LEXUSは、中国・広州で11月22日(金)に開幕し、12月1日(日)まで開催される広州モーターショーで、同ブランド初の電気自動車(EV)市販モデル「UX300e」を世界初公開した。

 今回発表された「UX300e」は、2019年の東京モーターショーで掲げた電動化ビジョン「Lexus Electrified(電動化技術を用いて車両の基本性能を大幅に進化させ、お客様へクルマがもたらす楽しさ・喜びを提供し続けることを目指す)」のもと、コンパクトクロスオーバーの「UX」が持ち味とする個性的なデザインや高い利便性、取り回しやすさはそのままに、LEXUSのEVならではの上質で「すっきりと奥深い走り」と優れた静粛性を追求したという。

◼️航続距離は400kmを達成

 フロントには、最高出力が150kW[204ps]、最大トルクが300Nm[30.6kgm]のモーターが搭載される。

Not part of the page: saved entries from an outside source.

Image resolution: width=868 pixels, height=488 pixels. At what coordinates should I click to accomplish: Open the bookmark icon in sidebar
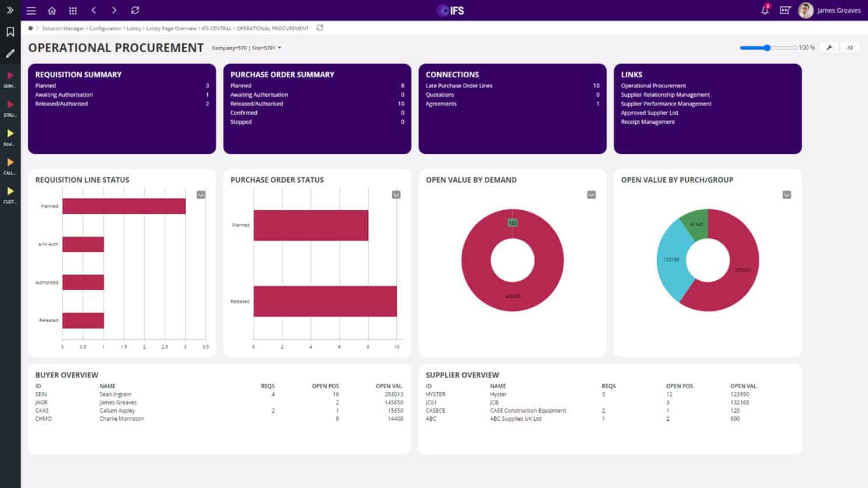click(10, 32)
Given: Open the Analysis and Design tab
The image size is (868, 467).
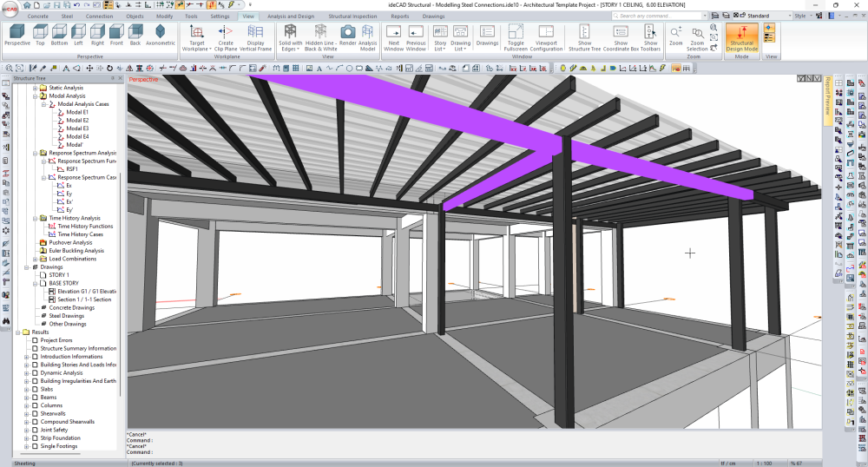Looking at the screenshot, I should point(291,16).
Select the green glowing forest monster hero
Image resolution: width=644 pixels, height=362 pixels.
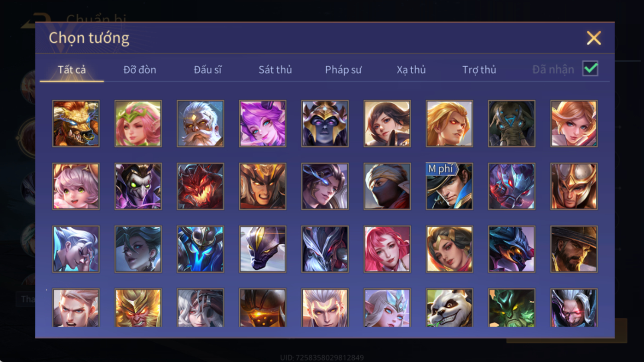pos(512,308)
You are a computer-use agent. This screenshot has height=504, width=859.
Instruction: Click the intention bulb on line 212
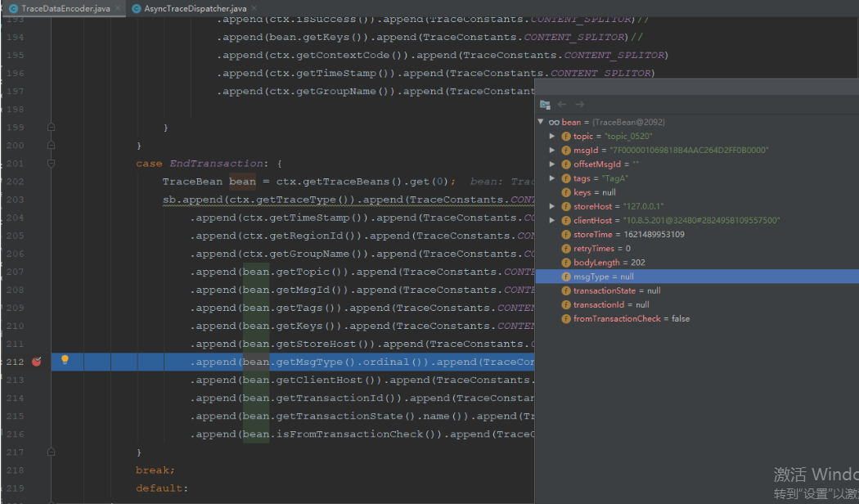click(x=65, y=361)
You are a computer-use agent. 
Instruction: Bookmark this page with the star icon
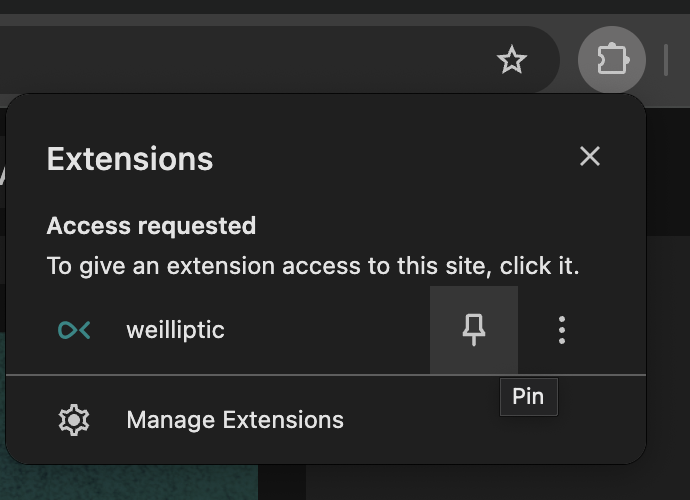click(512, 60)
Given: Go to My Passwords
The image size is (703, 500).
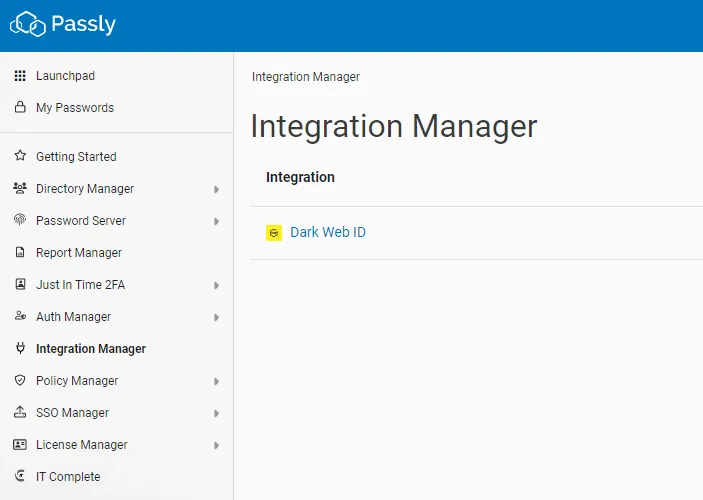Looking at the screenshot, I should pos(75,108).
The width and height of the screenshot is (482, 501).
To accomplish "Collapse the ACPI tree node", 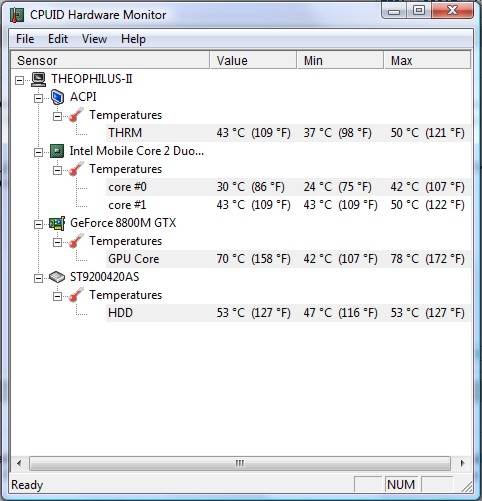I will [39, 98].
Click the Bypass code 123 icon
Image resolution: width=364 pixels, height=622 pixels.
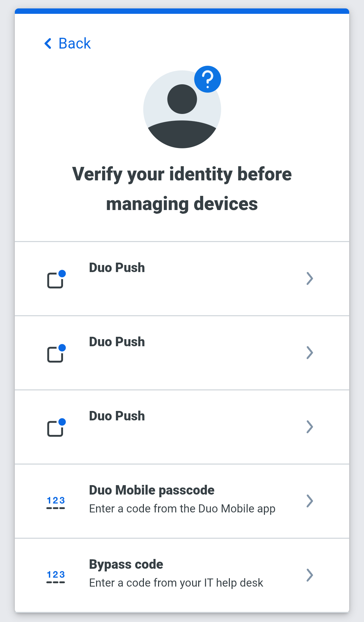pos(56,576)
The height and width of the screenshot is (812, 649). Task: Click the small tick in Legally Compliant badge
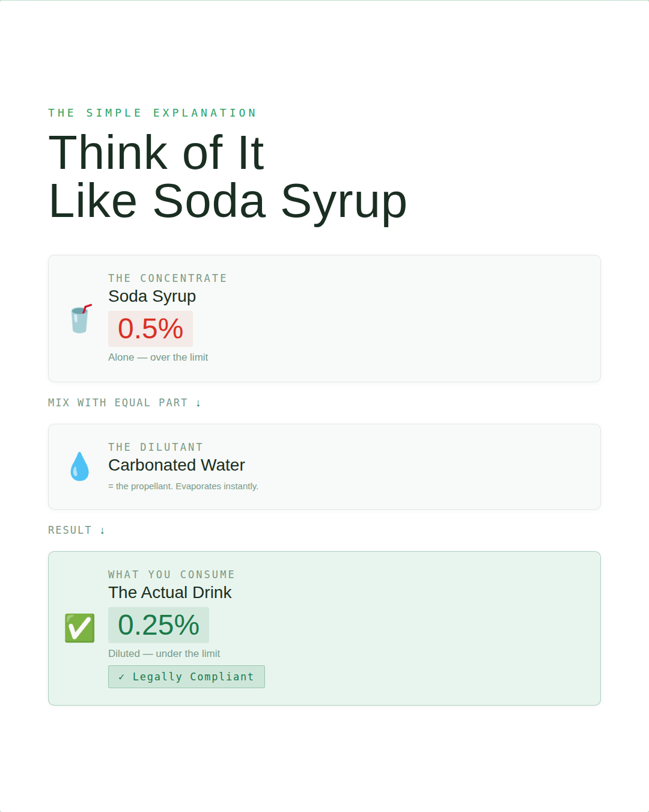pos(121,677)
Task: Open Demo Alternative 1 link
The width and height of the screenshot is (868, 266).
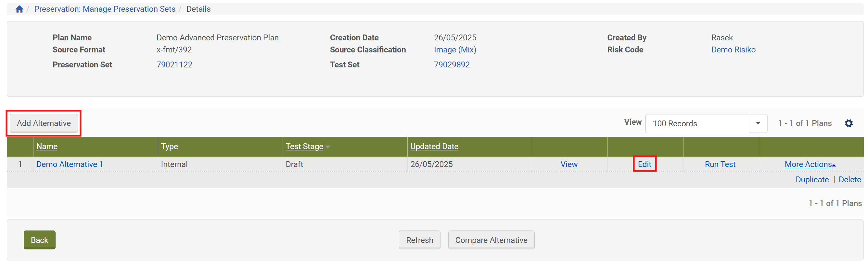Action: (69, 164)
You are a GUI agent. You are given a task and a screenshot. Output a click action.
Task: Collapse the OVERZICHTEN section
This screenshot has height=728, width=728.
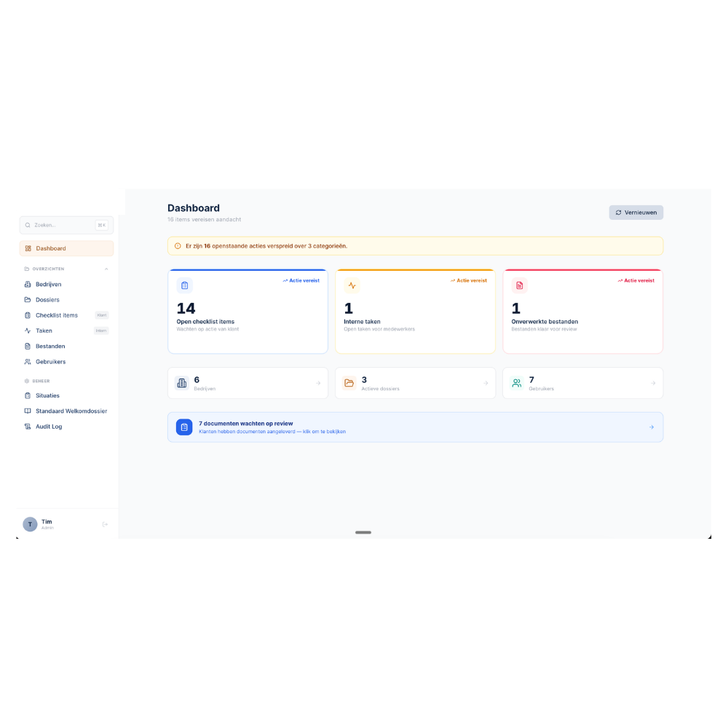tap(106, 269)
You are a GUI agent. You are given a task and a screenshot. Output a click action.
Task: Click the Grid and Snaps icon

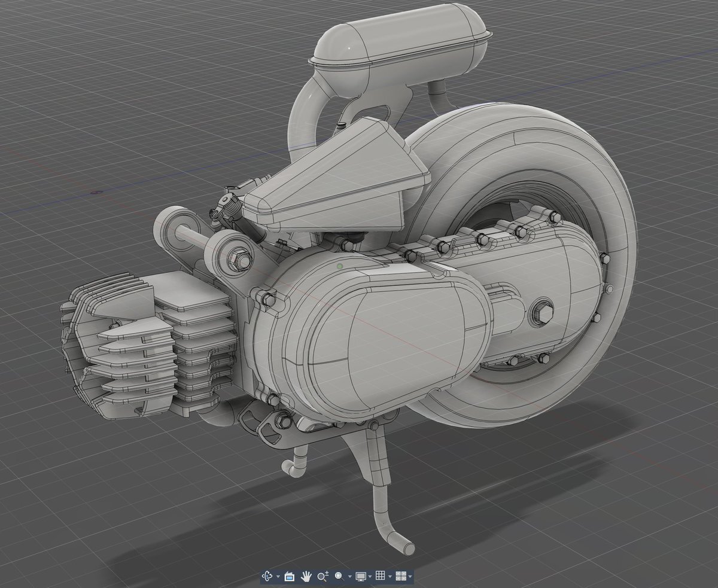click(380, 576)
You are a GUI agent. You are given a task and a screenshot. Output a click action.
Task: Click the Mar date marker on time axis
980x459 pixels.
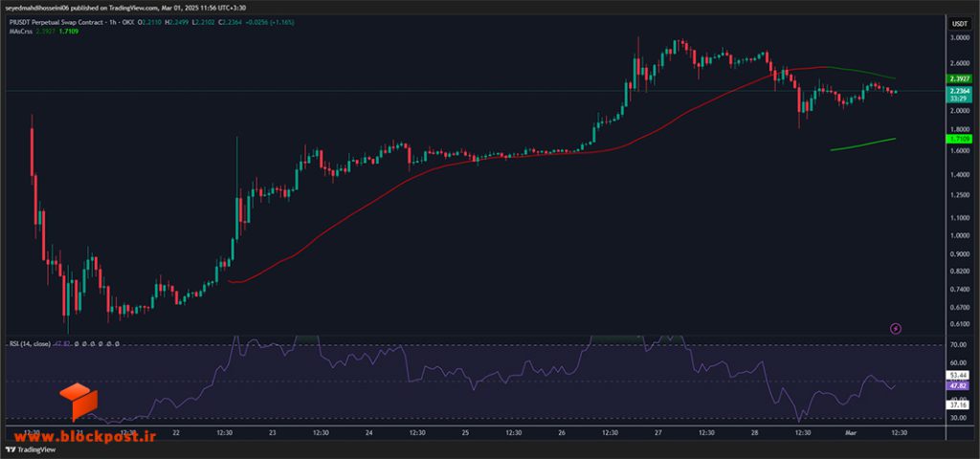click(850, 432)
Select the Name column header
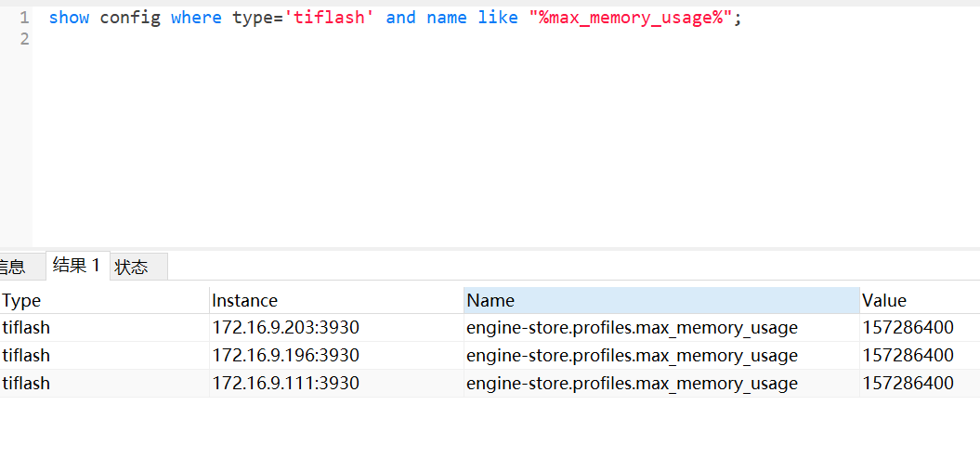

また、バッテリーは容量が54.3kWhのリチウムイオンバッテリーが採用され、航続距離は400kmを達成。最大6.6kWの普通充電のほか、最大50kWの急速充電にも対応しており、専用アプリによってバッテリー残量や走行可能距離、充電完了までの時間、出発時刻に合わせて充電が完了させるタイマー設定が可能とのこと。

◼️パワートレーン以外にもEV化に伴う最適化を実施

 「UX300e」では、モーターとバッテリーの搭載にあたり、様々な部分に手が加えられた。具体的には、GA-Cプラットフォームの基本性能を上げるためにブレースの追加やショックアブソーバーの減衰力最適化や、ドライブモードセレクトによる力強い加速、4段階の減速度を選べるパドルシフト、静粛性を高めるべく床下バッテリーに遮音壁としての機能を持たせることで、EVならではの運動性能や静粛性を追求。

 その一方で、車両の走行状況を感じられる快適なドライビング環境を実現するために、アクティブサウンドコントロールが採用されている。

◼️内外装の仕立ても「UX300e」専用に

 「UX300e」の外装では、優れた空力性能を確保するために専用ホイールや床下空力カバーが新開発された。また、内装ではシフトバイワイヤを採用したセンターコンソールとなるなど、EVらしい仕立てとなっている。

 安全装備は「Lexus Safety System+」を搭載。2020年以降、中国や欧州などを皮切りに順次発売し、日本での発売は2021年前半を予定しているという。